A decree extended state veto powers on foreign bids to more sectors deemed strategic last year and legislation taking effect this year encourages double-voting rights for the state and other long-term shareholders.
Economy Minister Emmanuel Macron spoke last month of the determination and the ability of the state to use all weapons available to investors to help France’s industry and further the Socialist government’s main goal of job creation.

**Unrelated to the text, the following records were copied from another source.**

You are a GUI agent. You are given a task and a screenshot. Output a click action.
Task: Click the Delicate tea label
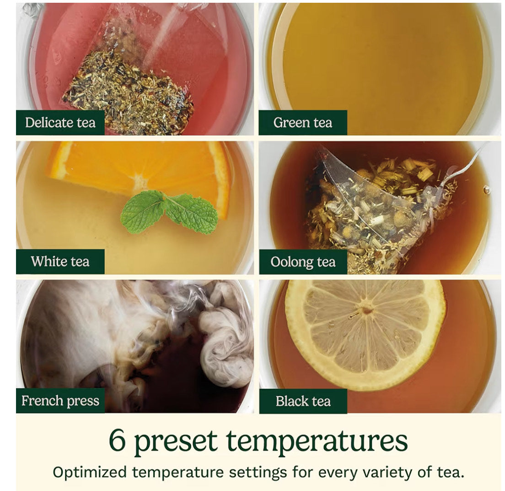coord(60,122)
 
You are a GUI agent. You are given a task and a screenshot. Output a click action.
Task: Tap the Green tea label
coord(303,122)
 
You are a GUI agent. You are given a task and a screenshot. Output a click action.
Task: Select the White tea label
coord(60,262)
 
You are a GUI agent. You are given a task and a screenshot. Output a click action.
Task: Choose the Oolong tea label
coord(303,262)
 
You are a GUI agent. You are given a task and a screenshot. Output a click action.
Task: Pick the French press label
coord(60,401)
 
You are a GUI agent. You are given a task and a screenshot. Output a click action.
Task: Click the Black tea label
coord(303,401)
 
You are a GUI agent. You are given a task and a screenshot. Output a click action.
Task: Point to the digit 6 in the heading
coord(117,440)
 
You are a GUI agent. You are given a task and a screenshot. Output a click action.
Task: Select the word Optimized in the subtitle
coord(90,473)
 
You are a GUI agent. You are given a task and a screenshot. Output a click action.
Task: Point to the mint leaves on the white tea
coord(169,211)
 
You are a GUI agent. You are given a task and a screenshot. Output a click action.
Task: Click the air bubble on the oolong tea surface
coord(486,190)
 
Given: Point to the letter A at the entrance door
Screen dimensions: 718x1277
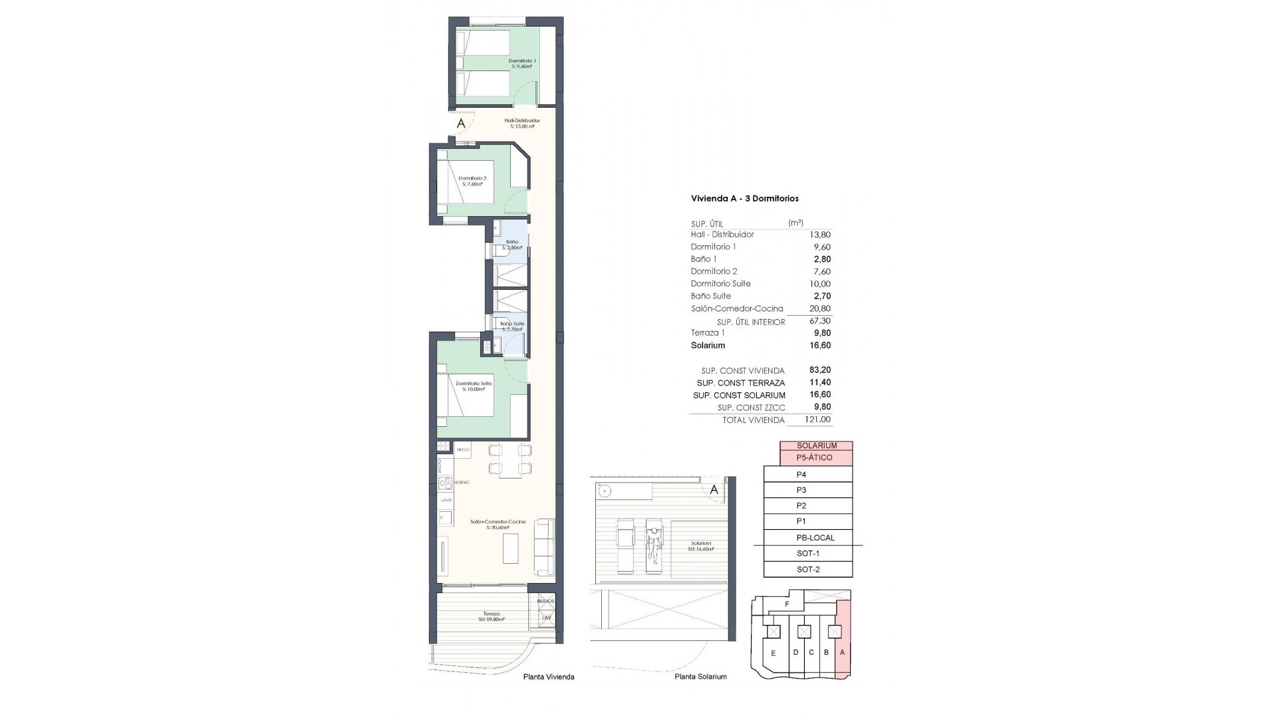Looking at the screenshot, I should coord(460,124).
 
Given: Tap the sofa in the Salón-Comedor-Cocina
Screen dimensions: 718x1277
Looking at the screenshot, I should coord(545,546).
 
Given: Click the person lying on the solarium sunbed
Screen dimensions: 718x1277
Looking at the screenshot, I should coord(654,548).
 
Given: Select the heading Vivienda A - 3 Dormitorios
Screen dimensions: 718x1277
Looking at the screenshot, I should coord(744,199).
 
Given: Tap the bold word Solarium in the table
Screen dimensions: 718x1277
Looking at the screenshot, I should coord(708,346).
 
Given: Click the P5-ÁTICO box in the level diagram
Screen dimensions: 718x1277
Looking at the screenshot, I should coord(815,457).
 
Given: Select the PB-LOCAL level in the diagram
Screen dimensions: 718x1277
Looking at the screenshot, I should coord(815,538).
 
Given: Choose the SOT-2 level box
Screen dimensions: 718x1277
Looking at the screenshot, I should coord(808,570).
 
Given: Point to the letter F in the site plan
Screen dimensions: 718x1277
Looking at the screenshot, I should coord(787,604).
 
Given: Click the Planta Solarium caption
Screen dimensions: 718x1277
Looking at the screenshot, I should coord(700,677).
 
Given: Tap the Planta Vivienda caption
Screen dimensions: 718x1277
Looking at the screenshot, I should coord(548,677).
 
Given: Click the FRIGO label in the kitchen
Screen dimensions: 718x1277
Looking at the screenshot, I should coord(463,450).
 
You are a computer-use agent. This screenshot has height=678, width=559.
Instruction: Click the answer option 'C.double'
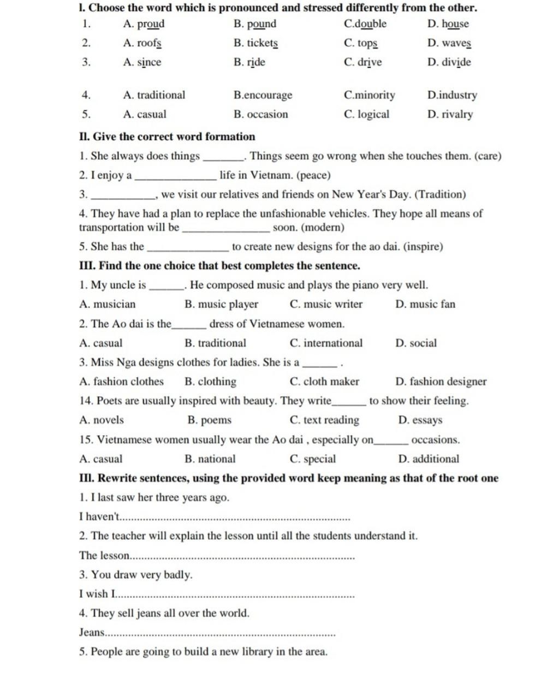pos(365,24)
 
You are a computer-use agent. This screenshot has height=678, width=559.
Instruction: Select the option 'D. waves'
pos(449,43)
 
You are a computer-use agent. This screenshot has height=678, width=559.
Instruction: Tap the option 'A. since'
pos(142,62)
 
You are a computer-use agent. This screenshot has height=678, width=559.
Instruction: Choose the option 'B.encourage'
pos(263,95)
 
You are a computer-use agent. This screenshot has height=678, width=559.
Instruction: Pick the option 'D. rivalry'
pos(450,115)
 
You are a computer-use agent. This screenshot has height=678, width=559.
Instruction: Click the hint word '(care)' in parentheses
pos(487,157)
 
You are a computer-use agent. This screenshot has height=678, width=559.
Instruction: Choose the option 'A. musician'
pos(107,305)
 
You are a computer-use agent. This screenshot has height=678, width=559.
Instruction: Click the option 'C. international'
pos(326,343)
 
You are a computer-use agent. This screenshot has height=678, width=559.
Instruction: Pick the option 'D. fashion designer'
pos(441,382)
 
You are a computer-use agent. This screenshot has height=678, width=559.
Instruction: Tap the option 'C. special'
pos(313,459)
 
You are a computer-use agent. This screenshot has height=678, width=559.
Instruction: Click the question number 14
pos(85,401)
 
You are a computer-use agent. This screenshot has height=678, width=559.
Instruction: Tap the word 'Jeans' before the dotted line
pos(91,633)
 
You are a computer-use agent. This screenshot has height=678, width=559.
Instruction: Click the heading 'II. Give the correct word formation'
pos(166,137)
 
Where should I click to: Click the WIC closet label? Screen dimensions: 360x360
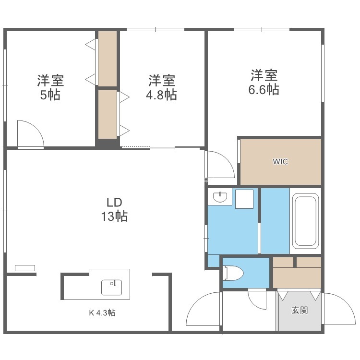click(x=280, y=162)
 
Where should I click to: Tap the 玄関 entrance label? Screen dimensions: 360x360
click(x=300, y=311)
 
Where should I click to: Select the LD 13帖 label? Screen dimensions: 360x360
click(x=114, y=209)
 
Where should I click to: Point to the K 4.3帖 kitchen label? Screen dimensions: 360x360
click(x=102, y=312)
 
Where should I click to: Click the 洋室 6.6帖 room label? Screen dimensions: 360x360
click(x=264, y=82)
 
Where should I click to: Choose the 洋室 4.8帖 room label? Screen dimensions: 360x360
click(x=161, y=87)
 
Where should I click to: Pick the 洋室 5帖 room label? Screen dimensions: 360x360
click(x=50, y=87)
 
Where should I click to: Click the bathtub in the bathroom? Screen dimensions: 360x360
click(x=305, y=221)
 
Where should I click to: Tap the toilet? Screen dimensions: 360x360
click(x=233, y=273)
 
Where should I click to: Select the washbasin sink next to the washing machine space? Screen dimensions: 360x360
click(x=220, y=196)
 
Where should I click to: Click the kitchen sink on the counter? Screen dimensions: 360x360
click(x=111, y=287)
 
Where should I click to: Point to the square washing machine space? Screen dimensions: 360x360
click(x=244, y=199)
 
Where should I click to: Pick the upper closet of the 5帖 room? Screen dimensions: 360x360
click(x=108, y=59)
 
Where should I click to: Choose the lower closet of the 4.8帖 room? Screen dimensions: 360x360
click(x=108, y=114)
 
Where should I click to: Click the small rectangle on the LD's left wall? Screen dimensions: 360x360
click(x=25, y=268)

But behind the talk and the defensive rules, Thomson Reuters data show the 2014 value of announced merger and acquisition deals by foreign bidders in France was about $104 billion - more than any other top 10 world economy bar the United States – albeit as a result of a couple of particularly large deals.
Part of the ‘Loi Florange’, a law named after a steelworks and designed to keep industry alive and at home, gives those who have held stock for more than two years double-voting rights unless a two-thirds majority votes for one-share-one-vote.
It favours holders of large blocks of stock and investors fear it could drag on share valuations and tie management hands.
It could certainly block an all-out bidder, but the state is not always the beneficiary. Corporate raider Vincent Bollore has used the tool to tighten his grip on media group Vivendi.
And double voting is already in place in most French blue chips and has been a way of rewarding loyal investors since the 1960s. Companies likely to adopt it are fairly bid-proof already.
Moreover, the government’s real aim in at least one such bid-proof case – that of utility GDF-Suez – was to sell part of its 33% holdings without losing influence, not to add more takeover protection.
The government has declared it wants to ease its debt load by selling off 5-10 billion euros’ worth of state holdings.
French cement group Lafarge, which has both double voting and dominant shareholders, is about to be acquired by Holcim of Switzerland.
Club Med, bought last year by China’s Fosun, and Steria, acquired in an all-French deal by Sopra, also had double voting rights.
“The law will crystallise some positions and it might render some transactions harder to achieve, but ... the 2014 transactions figures that relate to companies that had double voting rights in place show that this did not hold true at least for the most recent months,” said David Revcolevschi of international law firm Paul Hastings.
For him, a recovering market, weakening euro and the presence of industry consolidation candidates are the main drivers for international interest this year.
Traders in Paris say possible takeover targets include Vallourec and CGG in the energy sector and pharma players Genfit and Innate Pharma.
On broader protectionism issues in strategic industries, Revcolevschi added, “I don’t think this (in France) is really different from what you would have in the U.S.”